Dai soldi del Belice a quelli del Pnrr. Dall’intemerata tv di Sandro Pertini nel remoto 1980 (resa celebre dallo sketch di Massimo Troisi) all’intervista di Paolo Gentiloni al giornalista del Corriere della Sera Paolo Valentino per il suo libro “Nelle vene di Bruxelles”. Le cui anticipazioni sono state pubblicate ieri dal quotidiano di Via Solferino. Un’intervista in cui il commissario europeo Gentiloni smonta uno degli architravi del populismo dell’ex presidente del Consiglio Giuseppe Conte. Non è stato lui nel 2020 a far avere all’Italia i 209 miliardi come quota parte dei 750 miliardi di euro del Recovery Fund. Non fu una battaglia diplomatica consumata fino a notte fonda. Molto più semplicemente, fu un algoritmo redatto da due olandesi.

▸ **I dati**:
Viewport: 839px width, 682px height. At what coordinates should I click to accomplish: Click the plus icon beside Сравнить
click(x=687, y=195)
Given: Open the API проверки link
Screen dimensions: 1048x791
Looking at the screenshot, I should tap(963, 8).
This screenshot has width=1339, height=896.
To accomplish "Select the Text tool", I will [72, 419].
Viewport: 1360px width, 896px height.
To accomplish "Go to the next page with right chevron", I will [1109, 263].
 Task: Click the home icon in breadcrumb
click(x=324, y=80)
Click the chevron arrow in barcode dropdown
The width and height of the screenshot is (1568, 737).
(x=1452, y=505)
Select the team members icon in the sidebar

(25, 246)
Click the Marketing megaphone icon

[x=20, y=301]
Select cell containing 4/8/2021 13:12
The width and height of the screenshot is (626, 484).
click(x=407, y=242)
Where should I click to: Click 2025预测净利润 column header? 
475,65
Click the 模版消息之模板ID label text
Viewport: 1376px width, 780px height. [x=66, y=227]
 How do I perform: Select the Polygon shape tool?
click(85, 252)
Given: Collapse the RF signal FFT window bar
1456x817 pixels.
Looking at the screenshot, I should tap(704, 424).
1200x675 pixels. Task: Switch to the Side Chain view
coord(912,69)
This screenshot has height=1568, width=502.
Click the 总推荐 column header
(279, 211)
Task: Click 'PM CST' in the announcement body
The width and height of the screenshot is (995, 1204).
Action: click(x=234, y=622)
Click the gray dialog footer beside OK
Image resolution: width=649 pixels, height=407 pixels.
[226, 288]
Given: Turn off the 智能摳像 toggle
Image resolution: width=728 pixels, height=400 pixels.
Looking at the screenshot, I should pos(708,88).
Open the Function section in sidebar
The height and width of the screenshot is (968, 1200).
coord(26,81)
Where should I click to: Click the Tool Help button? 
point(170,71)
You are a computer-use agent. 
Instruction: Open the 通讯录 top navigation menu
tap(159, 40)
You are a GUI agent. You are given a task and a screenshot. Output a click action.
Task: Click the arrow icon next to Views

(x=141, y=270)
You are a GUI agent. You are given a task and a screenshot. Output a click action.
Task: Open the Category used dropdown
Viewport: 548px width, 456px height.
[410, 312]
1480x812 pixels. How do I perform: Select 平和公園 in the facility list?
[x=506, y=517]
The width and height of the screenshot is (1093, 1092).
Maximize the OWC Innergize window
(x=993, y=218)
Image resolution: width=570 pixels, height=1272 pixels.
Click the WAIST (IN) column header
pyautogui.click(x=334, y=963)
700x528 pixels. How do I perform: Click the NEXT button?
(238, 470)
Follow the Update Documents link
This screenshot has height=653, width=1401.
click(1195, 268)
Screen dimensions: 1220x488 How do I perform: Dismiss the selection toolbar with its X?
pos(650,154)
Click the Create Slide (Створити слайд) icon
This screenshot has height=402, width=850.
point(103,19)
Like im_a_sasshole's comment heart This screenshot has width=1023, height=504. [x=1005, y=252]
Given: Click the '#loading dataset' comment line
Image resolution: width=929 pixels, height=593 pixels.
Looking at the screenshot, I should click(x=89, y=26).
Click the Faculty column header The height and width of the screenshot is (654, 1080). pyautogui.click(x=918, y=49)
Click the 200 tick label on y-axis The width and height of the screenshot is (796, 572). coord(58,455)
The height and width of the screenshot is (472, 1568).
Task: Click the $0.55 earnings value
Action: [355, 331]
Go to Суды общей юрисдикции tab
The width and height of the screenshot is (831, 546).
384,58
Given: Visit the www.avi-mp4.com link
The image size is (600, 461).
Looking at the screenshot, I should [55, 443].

▸ **Esercizi e attività**:
• 1. Rispondi a queste domande sul testo su Gentiloni e il Recovery Fund:
(a) Quanti miliardi sono andati all'Italia come quota parte del Recovery Fund?
(b) A quale giornalista ha rilasciato l'intervista Paolo Gentiloni?
(c) Da chi fu redatto l'algoritmo?
• 2. Ricopia dal testo su Gentiloni e il Recovery Fund tutto ciò che va da "Dai soldi del" fino a "da due olandesi.".
• 3. Prosegui il testo su Gentiloni e il Recovery Fund dal punto in cui si interrompe.
I record sono un materiale a sé, distinto dal testo.

▸ **Soluzioni degli esercizi**:
• 1.
(a) 209 miliardi di euro.
(b) A Paolo Valentino, del Corriere della Sera.
(c) Da due olandesi.

• 2.
Dai soldi del Belice a quelli del Pnrr. Dall’intemerata tv di Sandro Pertini nel remoto 1980 (resa celebre dallo sketch di Massimo Troisi) all’intervista di Paolo Gentiloni al giornalista del Corriere della Sera Paolo Valentino per il suo libro “Nelle vene di Bruxelles”. Le cui anticipazioni sono state pubblicate ieri dal quotidiano di Via Solferino. Un’intervista in cui il commissario europeo Gentiloni smonta uno degli architravi del populismo dell’ex presidente del Consiglio Giuseppe Conte. Non è stato lui nel 2020 a far avere all’Italia i 209 miliardi come quota parte dei 750 miliardi di euro del Recovery Fund. Non fu una battaglia diplomatica consumata fino a notte fonda. Molto più semplicemente, fu un algoritmo redatto da due olandesi.

• 3.
L’algoritmo

Dice Gentiloni: «Tutti questi soldi sono stati dati in base a un algoritmo ai vari Paesi, mentre è chiaro che i finanziamenti comuni europei dovrebbero innanzitutto andare a progetti comuni». Un algoritmo? Ma non li abbiamo ottenuti grazie a una lunga battaglia? (chiede Valentino). «Parlo delle quote di finanziamento assegnate ai diversi Paesi. Non sono state negoziate dai capi di governo. Sono state ricavate da un algoritmo che è stato tra l’altro ideato e definito da due direttori generali (entrambi olandesi). C’è un po’ di retorica italiana sul fatto che abbiamo conquistato un sacco di soldi. Non è vero. L’Italia è il settimo Paese in termini di rapporto tra soldi ricevuti e Pil. Ci sono altri che in termini relativi hanno portato a casa molto di più, dalla Spagna alla Croazia. Sempre grazie all’algoritmo». Ma come? E la Ferrari che Conte aveva lasciato nelle casse dello Stato, quel “sacco di soldi” eredità della lungimiranza governativa dell’avvocato del popolo? Finisce sbriciolato il pezzo forte del tribuno dei Cinque Stelle. Proprio adesso, nel bel mezzo della campagna elettorale. Quando noi tutti ci eravamo lasciati affascinare da quei palleggi alla Totti prima di servire l’assist a Carolina Morace. La vita sa essere davvero infame.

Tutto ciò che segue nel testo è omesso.